His heroism is all the more confirmed by the hatred he has received from Trump’s convention clones, who booed the Texas senator off the stage, as well as more traditional conservatives who wanted him to obediently close ranks on the theory that Hillary Clinton is somehow a greater threat to the republic than the American version of Mussolini.
Cruz’s perfidy, of course, consisted of refusing to endorse Trump while addressing the Republican convention, contravening a written pledge all 17 Republican candidates had signed months ago. Rationally enough, amid a Republican race short on rationality from its frontrunner, Cruz contended that such a pledge was overridden by Trump’s scurrilous attacks on the senator’s wife (for her appearance) and father (for consorting with Lee Harvey Oswald in the JFK assassination).
Those comments by Trump typified his rhetoric of innuendo, fabrication, and personal insult throughout the entire primary campaign. The journalist and author Jim Sleeper has written of a societal compact he calls “a standard of public truth.” It delineates, among other things, the difference between aggressive, even slanted attacks on a political rival and outright trafficking in lies and conspiracy theories.
Trump’s campaign of racism, nativism, misogyny, Islamophobia, anti-Semitism, and mockery of the disabled – in sum, identity politics for white nationalists – has depended on several Big Lies. He claims violent crime is rising when it has been demonstrably falling for 25 years. He claims illegal Mexican immigrants are invading the nation even though the numbers of departures actually exceeded arrivals from 2009 through 2014. He espouses a ban on Muslim immigration that would instantly alienate an existing Muslim-American population that, despite several lone-wolf terror attacks, is a model of moderation and assimilation for the entire world.
Yet many of those positions sounded similar enough to the red meat tossed to the mob by other Republican candidates that it didn’t force a reckoning with what Trump embodies. Yes, to their credit, former presidents George H.W. Bush and George W. Bush, former presidential nominees John McCain and Mitt Romney, and this year’s also-rans Jeb Bush and John Kasich refused to attend the convention.
But it took Cruz’s prime-time, televised snub – that punch in the face every bully deserves and all too few ever receive – to carve a defining divide in the electorate. This chasm separates not Democrats and Republicans or liberals and conservatives. It separates the hateful and ignorant from the decent.

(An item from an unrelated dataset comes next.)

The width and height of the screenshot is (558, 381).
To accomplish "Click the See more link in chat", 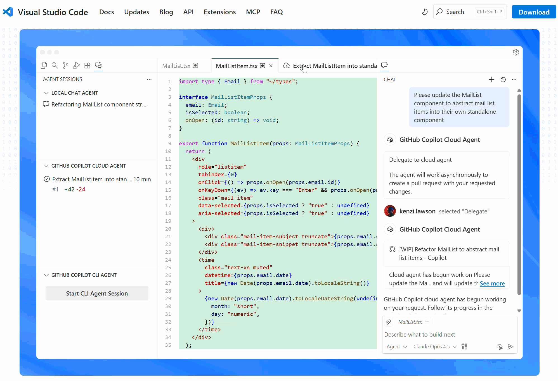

It helps to be constantly reminded of Trump’s toxicity, which combines the groundless insinuations of the Red-baiting Joe McCarthy with the demagogic magnetism of the segregationist George Wallace. Here is a portion of what Trump said, the morning after he was nominated, regarding Cruz’s father:
“All I did was point out that on the cover of the National Enquirer there was a picture of him and crazy Lee Harvey Oswald having breakfastThis was a magazine that frankly, in many ways, should be very respectedNow, I’m not saying anythingIt had nothing to do with me.But nobody every denied – did anyone ever deny it was his father?”
In the community of conservative Republican Jews, figures such as William Kristol, Elliot Cohen, David Frum, Jonah Goldberg, Bret Stephens, and David Brooks have admirably rebuked Trump. They are not willing to take the whole despicable package for a few pandering talking points about tearing up the Iran deal and using the phrase “Islamic terrorism.”
But Sheldon Adelson, whose fortune calls many tunes both in America and Israel, pointedly refused to meet with Cruz after the non-endorsement speech. Adelson has pledged $90 million to Trump’s general-election campaign. A recent article by Jonathan Mark in the New York Jewish Week had Jewish Trump supporters crying crocodile tears about how unfair criticism of them was. There has been a backlash of support for Rabbi Haskel Lookstein after he was rightfully shamed into withdrawing from a role giving the invocation on the convention’s opening night.
As even Ted Cruz understands – and this is Ted Cruz, the most extremist Republican in the Senate – this election is not partisan business as usual.